IMO both collet systems have their place.  5c is great with a lever closer, and bar fed style, or 2nd op work.  ER is great all round general purpose 2nd op stuff with oddball diameters that would cause you to take out a 2nd mortgage to cover with 5c collets.  Er is certainly cheaper to get into for the coverage range than 5c.  The big downside to ER is the grip length.  You "need" to grip over the entire length of the collet in theory.  In practice you can get away with a little more than half, or even less but you're taking chances with accuracy.  2nd ops sometimes don't allow that, so you must back pack the collet which is a pita.  Also not being able to use hex collets, or make your own emergency collets.  See, you really need both .


----------



## thestelster (Nov 7, 2022)

Proxule said:


> Very nice, good detail, Hats off to you


Thank you.


----------



## thestelster (Nov 7, 2022)

I agree, and I do have both types of collet chucks.  And I also have have an ER11 straight shank collet chuck.  So I can chuck that chuck in the chuck so I can grip smaller parts.  I have an ER40 collet chuck on the mill as well, so the collets serve double duty.


----------



## Susquatch (Nov 7, 2022)

thestelster said:


> So I can chuck that chuck in the chuck



Sounds reminiscent of:

How much wood can a wood chuck chuck if a wood chuck could chuck wood. 

Repeat 15 times as fast as you can.

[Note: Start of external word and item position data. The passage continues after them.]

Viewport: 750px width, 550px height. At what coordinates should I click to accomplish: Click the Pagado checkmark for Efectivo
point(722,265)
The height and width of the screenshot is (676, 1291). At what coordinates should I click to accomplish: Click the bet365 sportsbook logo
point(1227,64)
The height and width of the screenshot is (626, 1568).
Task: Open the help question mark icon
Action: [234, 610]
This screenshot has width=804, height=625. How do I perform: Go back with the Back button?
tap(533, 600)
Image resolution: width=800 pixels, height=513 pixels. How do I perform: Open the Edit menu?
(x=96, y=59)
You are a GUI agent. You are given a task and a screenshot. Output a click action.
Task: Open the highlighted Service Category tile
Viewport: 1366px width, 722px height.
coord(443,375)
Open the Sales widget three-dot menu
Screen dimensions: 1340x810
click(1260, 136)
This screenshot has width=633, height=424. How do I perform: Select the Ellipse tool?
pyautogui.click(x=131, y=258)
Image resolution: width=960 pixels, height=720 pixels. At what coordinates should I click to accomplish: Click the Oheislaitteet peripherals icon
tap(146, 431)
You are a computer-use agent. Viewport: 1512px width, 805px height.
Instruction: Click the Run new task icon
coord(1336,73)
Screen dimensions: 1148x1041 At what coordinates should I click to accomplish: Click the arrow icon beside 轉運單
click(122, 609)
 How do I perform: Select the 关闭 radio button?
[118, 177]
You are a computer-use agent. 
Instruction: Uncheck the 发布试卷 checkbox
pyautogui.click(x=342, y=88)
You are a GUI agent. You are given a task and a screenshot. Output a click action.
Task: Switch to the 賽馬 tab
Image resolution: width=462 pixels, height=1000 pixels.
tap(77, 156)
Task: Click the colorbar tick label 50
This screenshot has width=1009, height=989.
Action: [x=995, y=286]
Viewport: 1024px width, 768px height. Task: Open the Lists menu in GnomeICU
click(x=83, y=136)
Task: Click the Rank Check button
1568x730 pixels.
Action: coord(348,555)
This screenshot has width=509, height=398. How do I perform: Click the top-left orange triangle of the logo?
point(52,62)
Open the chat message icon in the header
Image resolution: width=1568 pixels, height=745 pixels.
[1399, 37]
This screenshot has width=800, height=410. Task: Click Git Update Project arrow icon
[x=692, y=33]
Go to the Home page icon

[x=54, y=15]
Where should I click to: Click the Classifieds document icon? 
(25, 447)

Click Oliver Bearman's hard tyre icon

No drinking allowed before, after, or during.


----------



## Dan Dubeau (Nov 7, 2022)

thestelster said:


> I agree, and I do have both types of collet chucks.  And I also have have an *ER11 straight shank collet chuck.* So I can chuck that chuck in the chuck so I can grip smaller parts.  I have an ER40 collet chuck on the mill as well, so the collets serve double duty.


I bought one of those a few years ago to make a toolpost grinder/drilling/milling spindle for the lathe from it.  It's currently sitting on my desk at work in the "where projects go to die" pile.  I'll get to it.  Someday.   In the meantime I've used it for holding tiny pins in the lathe, and tiny drills for long reach extended stickouts in the mill.  Might have to buy another one for the spindle lol.


----------



## thestelster (Nov 7, 2022)

Dan Dubeau said:


> I bought one of those a few years ago to make a toolpost grinder/drilling/milling spindle for the lathe from it.  It's currently sitting on my desk at work in the "where projects go to die" pile.  I'll get to it.  Someday.   In the meantime I've used it for holding tiny pins in the lathe, and tiny drills for long reach extended stickouts in the mill.  Might have to buy another one for the spindle lol.


Yes exactly!  Sometimes on the mill  using a 1/8th end mill, the ER40 collet nut totally obscures the line of sight.  Throw in the ER11 holding the endmill and perfect.  I also use it for holding 1/4" solid carbide boring bars on the lathe.


----------